#### [What the task requires]
Which lines below include "link"? Copy them all.

+===+

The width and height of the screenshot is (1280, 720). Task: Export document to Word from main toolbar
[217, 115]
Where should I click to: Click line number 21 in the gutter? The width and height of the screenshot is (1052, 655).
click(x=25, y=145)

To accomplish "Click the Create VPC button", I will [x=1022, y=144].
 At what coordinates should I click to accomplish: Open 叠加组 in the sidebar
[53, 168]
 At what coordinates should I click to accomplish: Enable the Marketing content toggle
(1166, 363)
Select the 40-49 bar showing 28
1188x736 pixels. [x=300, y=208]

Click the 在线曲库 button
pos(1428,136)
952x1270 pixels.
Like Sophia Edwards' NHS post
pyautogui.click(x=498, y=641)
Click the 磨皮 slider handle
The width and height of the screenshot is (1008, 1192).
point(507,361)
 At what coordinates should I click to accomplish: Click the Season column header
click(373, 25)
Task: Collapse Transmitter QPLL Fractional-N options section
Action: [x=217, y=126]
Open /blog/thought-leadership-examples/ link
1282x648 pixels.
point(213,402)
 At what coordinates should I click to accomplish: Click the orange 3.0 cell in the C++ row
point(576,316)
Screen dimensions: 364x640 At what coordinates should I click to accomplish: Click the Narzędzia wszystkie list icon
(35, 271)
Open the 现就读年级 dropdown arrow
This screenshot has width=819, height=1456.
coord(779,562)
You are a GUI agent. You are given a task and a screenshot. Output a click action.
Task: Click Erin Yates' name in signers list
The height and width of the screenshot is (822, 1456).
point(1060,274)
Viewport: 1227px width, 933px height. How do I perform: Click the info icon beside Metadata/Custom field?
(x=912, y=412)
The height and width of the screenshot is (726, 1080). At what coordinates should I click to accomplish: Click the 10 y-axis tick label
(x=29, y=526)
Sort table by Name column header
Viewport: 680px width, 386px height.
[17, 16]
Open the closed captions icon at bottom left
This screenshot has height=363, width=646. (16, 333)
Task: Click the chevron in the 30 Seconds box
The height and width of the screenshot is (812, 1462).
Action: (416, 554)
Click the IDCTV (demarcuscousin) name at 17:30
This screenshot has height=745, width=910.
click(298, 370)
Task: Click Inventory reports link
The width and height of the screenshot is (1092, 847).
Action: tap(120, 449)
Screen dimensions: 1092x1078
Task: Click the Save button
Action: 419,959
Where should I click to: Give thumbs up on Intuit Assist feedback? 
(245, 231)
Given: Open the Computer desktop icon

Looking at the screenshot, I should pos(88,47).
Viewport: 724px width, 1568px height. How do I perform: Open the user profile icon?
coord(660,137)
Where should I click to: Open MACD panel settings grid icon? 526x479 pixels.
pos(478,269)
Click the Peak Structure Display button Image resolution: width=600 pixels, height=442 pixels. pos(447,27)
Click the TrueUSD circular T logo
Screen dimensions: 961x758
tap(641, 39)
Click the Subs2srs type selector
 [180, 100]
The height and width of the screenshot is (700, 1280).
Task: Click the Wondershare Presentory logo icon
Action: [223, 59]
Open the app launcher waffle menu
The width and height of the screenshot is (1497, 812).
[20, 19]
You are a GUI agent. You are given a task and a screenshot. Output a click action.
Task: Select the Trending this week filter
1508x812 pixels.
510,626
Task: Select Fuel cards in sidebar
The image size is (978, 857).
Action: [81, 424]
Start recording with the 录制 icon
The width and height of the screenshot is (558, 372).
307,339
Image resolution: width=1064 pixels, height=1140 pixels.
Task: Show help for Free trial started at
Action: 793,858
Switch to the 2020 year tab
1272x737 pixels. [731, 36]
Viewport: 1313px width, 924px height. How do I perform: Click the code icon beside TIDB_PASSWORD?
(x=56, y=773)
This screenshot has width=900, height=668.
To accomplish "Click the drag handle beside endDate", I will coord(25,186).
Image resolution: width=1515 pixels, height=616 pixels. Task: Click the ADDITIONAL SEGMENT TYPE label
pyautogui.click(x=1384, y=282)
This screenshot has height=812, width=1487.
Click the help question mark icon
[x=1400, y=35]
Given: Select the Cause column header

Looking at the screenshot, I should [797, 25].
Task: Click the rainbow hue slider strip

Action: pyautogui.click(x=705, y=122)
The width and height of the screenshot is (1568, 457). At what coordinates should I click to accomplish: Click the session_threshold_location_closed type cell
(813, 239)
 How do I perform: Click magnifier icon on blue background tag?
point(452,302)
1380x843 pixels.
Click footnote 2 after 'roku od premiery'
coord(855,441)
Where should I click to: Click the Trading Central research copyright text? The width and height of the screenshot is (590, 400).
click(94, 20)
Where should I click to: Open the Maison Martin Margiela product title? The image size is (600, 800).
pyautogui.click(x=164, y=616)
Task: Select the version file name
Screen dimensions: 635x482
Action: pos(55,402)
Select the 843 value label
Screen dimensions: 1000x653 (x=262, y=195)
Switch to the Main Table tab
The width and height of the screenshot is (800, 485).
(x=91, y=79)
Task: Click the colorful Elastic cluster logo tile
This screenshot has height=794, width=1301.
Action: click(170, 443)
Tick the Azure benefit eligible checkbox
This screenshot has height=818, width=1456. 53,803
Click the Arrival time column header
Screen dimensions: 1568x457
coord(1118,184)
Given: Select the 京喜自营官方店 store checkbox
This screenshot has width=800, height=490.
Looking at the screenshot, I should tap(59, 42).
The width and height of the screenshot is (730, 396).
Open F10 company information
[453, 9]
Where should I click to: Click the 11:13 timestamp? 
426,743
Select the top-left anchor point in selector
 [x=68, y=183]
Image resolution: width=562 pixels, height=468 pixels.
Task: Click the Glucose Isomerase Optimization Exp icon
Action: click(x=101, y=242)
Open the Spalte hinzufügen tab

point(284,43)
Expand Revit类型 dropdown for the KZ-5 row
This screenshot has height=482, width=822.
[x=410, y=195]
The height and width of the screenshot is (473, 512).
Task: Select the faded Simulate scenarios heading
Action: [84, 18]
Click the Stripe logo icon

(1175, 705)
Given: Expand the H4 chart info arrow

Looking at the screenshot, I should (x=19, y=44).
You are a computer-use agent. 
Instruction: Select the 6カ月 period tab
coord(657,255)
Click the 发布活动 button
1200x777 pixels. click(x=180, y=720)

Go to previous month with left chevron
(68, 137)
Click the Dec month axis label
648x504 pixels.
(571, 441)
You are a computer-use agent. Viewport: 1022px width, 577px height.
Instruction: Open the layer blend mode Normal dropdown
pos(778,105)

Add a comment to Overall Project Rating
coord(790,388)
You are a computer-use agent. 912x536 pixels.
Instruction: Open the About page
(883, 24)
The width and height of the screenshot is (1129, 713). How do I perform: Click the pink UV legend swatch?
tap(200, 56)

+===+

#### [Written solution]
Open /blog/thought-leadership-examples/ link
Task: Click Inventory reports link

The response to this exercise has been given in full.